Coins, bars, nuggets and mining stocks attract investors
Interested in joining today's gold rush? Here are some options:
Real Gold: Coins and bars are the easiest way to buy gold and keep it on hand. More than a million ounces of gold a year go into gold coins in the United States, says Philip Newman, of the research firm Thomson Reuters GFMS in London.
The U.S. Mint sells commemorative gold coins, and dealers such as Monex and Kitco sell bars. You can even buy one-ounce gold bars and one-gram gold nuggets from the Gold ATM vending machine in the Golden Nugget downtown.
If you're thinking about keeping your gold at home or in a bank safe-deposit box, be careful. Some banks don't insure safe-deposit contents, and many homeowners' insurance policies limit how much value you can claim in stolen bullion.
ETFs: Gold-backed, exchange-traded funds allow you to buy the precious metal without having to store it yourself. ETFs track stock indexes, and they're as easy to buy and sell through an online brokerage as any stock or mutual fund.
One caveat: Gold ETFs backed by bullion rather than futures can have fairly high storage costs, Newman says. Ask about storage fees before you buy. You can also buy into ETFs that trade in gold futures, and not actual bullion. But futures-based ETFs don't follow the price of gold as closely as bullion-backed funds.
Mining companies: Nevada's biggest gold producers, Barrick and Newmont, are traded on the New York Stock Exchange. Newmont is the only gold company in the S&P 500 and the Fortune 500.

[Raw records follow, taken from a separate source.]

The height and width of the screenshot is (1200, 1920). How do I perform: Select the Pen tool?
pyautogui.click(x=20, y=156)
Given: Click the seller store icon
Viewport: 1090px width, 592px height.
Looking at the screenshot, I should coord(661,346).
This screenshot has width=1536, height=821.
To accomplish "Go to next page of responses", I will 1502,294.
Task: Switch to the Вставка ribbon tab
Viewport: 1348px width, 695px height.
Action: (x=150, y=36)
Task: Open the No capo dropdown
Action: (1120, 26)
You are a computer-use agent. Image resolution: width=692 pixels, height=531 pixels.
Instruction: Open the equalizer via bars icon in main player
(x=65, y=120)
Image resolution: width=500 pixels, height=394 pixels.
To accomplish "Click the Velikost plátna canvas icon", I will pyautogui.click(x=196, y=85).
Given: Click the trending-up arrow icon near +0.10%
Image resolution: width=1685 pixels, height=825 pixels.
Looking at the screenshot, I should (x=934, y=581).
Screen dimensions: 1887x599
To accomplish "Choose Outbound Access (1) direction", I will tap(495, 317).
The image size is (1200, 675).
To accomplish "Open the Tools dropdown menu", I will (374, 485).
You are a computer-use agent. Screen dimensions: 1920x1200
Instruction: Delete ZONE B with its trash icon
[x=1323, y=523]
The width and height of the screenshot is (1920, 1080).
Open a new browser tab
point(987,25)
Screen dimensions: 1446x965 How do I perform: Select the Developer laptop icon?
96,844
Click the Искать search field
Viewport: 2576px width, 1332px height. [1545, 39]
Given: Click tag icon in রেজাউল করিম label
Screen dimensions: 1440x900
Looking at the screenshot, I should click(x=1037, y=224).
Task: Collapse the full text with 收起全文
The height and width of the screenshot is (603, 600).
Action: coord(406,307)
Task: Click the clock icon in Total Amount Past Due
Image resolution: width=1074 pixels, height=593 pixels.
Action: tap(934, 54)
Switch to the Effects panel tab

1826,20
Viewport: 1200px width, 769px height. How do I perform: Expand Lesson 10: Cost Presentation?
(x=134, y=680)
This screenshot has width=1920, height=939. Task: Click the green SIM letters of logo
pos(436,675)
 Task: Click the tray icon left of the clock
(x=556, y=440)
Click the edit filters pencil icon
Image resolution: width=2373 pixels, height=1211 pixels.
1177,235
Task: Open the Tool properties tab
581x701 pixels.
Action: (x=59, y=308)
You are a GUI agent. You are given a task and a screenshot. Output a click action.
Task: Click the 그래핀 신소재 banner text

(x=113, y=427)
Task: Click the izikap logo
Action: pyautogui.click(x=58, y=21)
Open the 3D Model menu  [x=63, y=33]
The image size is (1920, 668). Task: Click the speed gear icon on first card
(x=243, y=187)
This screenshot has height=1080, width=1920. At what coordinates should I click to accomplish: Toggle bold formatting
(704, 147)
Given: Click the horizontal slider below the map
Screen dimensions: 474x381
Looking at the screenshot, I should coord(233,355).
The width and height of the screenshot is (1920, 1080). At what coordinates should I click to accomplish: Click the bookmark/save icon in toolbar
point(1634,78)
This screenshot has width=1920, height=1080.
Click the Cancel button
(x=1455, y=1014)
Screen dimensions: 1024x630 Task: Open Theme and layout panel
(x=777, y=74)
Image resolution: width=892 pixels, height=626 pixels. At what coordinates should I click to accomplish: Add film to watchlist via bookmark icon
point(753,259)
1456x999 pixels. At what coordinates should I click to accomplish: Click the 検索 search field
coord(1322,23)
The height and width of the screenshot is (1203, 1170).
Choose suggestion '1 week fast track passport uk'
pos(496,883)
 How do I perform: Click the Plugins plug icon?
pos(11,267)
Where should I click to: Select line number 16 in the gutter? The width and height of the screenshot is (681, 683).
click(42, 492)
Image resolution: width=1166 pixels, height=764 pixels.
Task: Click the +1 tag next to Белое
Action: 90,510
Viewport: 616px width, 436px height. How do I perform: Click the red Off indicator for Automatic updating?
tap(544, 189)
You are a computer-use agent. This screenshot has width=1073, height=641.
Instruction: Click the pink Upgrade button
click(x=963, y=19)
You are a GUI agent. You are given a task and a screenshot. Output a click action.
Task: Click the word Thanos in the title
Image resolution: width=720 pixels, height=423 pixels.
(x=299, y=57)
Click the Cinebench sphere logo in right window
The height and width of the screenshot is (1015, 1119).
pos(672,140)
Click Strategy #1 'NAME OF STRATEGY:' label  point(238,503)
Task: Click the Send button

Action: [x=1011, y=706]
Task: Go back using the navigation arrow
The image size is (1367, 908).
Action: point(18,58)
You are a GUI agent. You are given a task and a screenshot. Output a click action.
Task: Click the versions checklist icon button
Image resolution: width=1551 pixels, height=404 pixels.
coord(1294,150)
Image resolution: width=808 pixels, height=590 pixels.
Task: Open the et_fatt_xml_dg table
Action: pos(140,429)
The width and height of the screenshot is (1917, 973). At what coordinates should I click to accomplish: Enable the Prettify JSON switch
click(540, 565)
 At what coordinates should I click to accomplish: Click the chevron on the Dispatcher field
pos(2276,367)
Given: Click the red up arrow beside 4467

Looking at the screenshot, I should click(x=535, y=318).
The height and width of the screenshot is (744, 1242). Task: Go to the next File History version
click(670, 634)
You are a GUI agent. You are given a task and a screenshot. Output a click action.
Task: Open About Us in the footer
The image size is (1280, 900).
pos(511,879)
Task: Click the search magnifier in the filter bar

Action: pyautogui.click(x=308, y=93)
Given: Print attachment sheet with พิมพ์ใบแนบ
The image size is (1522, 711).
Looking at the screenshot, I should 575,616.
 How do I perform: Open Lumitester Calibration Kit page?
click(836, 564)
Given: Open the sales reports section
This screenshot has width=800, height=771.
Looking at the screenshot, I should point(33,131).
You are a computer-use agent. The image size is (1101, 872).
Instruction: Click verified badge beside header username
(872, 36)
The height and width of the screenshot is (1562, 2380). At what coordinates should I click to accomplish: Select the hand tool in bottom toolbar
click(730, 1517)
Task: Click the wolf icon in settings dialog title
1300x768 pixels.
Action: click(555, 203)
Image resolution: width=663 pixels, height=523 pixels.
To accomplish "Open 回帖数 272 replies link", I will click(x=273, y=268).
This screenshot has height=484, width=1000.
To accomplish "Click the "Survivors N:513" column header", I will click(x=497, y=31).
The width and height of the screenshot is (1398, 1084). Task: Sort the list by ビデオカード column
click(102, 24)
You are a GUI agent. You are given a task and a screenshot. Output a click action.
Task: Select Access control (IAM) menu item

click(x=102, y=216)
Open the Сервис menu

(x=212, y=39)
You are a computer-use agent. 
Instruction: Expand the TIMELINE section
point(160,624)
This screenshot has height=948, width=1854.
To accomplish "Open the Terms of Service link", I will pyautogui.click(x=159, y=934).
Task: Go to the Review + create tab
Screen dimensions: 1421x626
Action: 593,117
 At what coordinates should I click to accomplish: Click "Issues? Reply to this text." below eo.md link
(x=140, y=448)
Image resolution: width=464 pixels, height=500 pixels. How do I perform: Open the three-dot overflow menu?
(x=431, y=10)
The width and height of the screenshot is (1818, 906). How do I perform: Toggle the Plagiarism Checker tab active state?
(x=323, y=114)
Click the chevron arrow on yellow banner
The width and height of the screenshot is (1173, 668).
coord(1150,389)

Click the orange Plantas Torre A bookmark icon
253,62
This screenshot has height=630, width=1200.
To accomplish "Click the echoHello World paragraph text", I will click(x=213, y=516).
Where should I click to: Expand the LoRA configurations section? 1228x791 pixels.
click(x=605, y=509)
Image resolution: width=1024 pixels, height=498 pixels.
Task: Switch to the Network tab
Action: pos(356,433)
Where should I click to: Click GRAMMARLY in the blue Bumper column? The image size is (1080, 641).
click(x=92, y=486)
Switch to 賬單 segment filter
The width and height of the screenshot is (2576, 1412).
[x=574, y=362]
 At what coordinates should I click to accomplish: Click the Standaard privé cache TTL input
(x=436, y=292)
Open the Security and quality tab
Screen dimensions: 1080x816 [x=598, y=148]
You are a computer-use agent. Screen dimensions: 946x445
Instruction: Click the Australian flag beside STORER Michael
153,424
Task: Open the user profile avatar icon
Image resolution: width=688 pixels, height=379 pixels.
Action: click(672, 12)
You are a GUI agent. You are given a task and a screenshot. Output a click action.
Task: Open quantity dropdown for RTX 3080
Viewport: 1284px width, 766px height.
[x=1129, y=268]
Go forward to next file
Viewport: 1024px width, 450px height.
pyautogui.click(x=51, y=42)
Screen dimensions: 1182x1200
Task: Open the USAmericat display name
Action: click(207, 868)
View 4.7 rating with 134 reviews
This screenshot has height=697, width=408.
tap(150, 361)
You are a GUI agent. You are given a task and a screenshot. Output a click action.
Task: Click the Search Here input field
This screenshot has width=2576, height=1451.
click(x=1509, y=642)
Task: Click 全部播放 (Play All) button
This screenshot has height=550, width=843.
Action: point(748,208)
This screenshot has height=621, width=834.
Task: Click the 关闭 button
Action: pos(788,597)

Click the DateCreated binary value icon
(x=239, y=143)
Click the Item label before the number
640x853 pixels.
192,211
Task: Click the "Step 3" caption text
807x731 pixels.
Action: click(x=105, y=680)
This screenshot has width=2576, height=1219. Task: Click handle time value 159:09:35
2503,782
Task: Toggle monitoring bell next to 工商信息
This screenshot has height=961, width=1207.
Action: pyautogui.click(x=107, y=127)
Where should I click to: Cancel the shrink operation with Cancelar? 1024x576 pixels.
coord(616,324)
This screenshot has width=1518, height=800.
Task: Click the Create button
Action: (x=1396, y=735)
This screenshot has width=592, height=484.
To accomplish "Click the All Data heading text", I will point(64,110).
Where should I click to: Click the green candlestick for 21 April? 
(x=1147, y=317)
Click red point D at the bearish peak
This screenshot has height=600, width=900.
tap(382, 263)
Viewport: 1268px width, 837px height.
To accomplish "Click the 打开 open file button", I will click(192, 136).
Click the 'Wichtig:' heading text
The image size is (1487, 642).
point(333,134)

Solid business volume is virtually guaranteed for mining companies as long as commodity prices stay high. But stocks can be vulnerable to rising costs and missed production targets, and performance can be volatile.
Barrick's share price closed at $42.38 on Sept. 14, down from $55.20 a year earlier. Newmont's shares closed at $57.20, down from $72.42 in November.